なぜポンド上昇 英政府のブレグジット協定、大差否決で
サイモン・ジャックBBCビジネス担当編集長

メイ政権のブレグジット協定が下院で否決されると、ポンドは対ドルで急上昇した
市場はテリーザ・メイ英首相の敗北をすでに予想していた。しかし、これほどの大差で敗れるとは、ほとんどの市場関係者の意表を突いた。
それ以上に驚きだったのは、ポンドが上昇したことだ。イギリス政治の動きに真っ先に反応する金融指標がポンドだ。政府が大敗すればポンドは急落するはずだと、大勢が確信していたのだが。
これをどう理解すれば良いのか。

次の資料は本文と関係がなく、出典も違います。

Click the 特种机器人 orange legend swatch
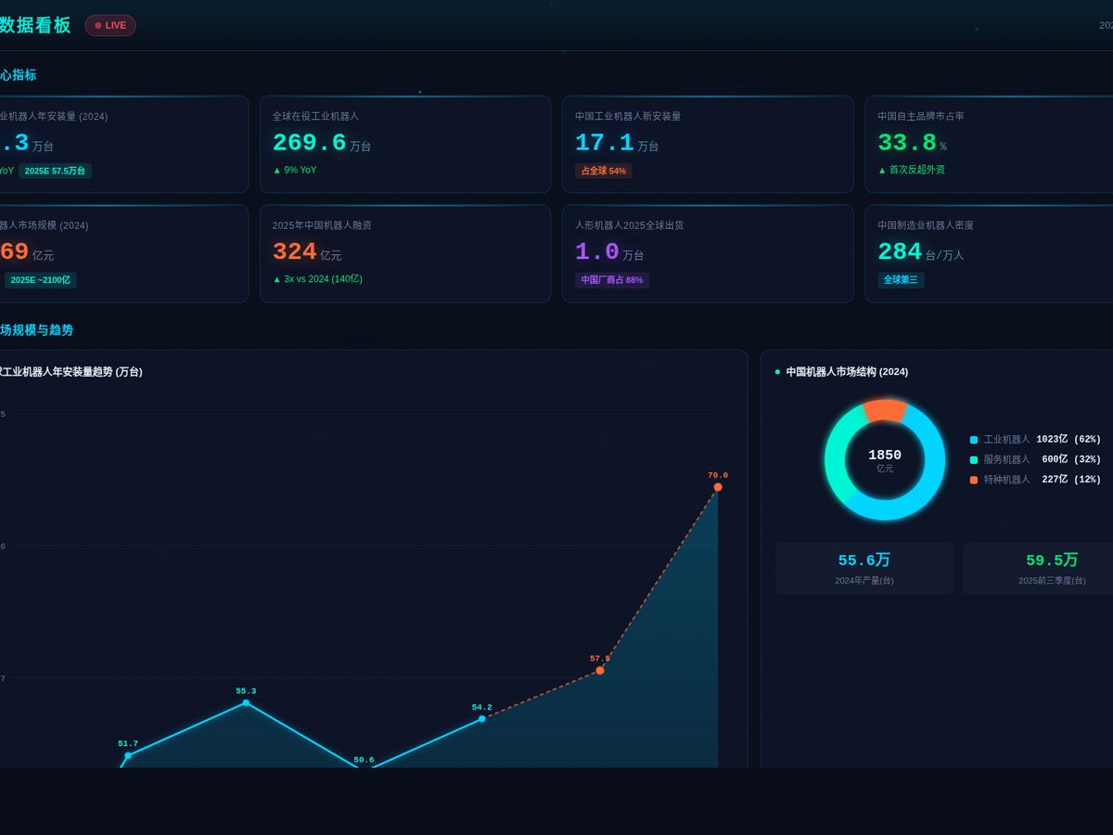The image size is (1113, 835). click(974, 480)
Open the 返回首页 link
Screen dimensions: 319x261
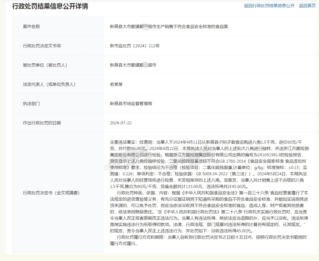pyautogui.click(x=307, y=6)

金融市場が最も懸念するのは合意なしブレグジット(イギリスの欧州連合離脱)による混乱だが、最近の下院での激しい対立を見るからに、合意なし離脱はなさそうだと、市場はそう確信したのではないか。後知恵でそう説明する人もいる。
あるいは、メイ首相のブレグジット協定がこうして大敗したことで、「ブレグジットなし」(少なくとも3月29日には)の可能性が強まったという見方のためだという意見もある。

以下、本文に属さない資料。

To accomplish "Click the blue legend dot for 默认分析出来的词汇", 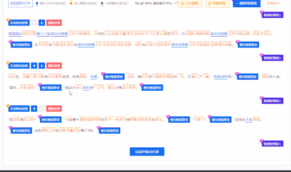I will (37, 3).
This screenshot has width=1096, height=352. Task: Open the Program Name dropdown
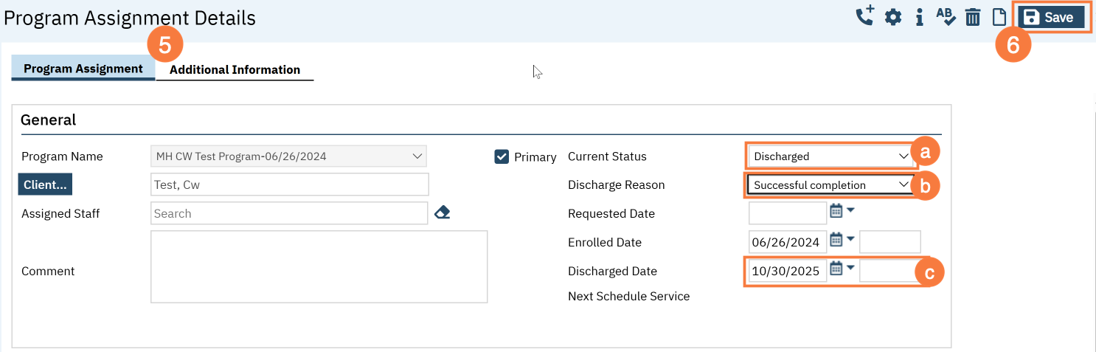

金融市場は秒単位で反応するので、今回はこう動いた。実体経済はまだ迷っている。
イギリスの欧州連合(EU)離脱期限まで、残り72日だ。今日またひとつ大きな一里塚がやって来ては過ぎ去ったが、将来は相変わらず不透明で、合意なし離脱への備えはますます急務となった。
この事態にへきえきとする経済団体のひとつが、こうコメントした。政治家たちはイギリス経済の未来をめぐり、「きわめて高リスクな政治ポーカー」に興じているのだ。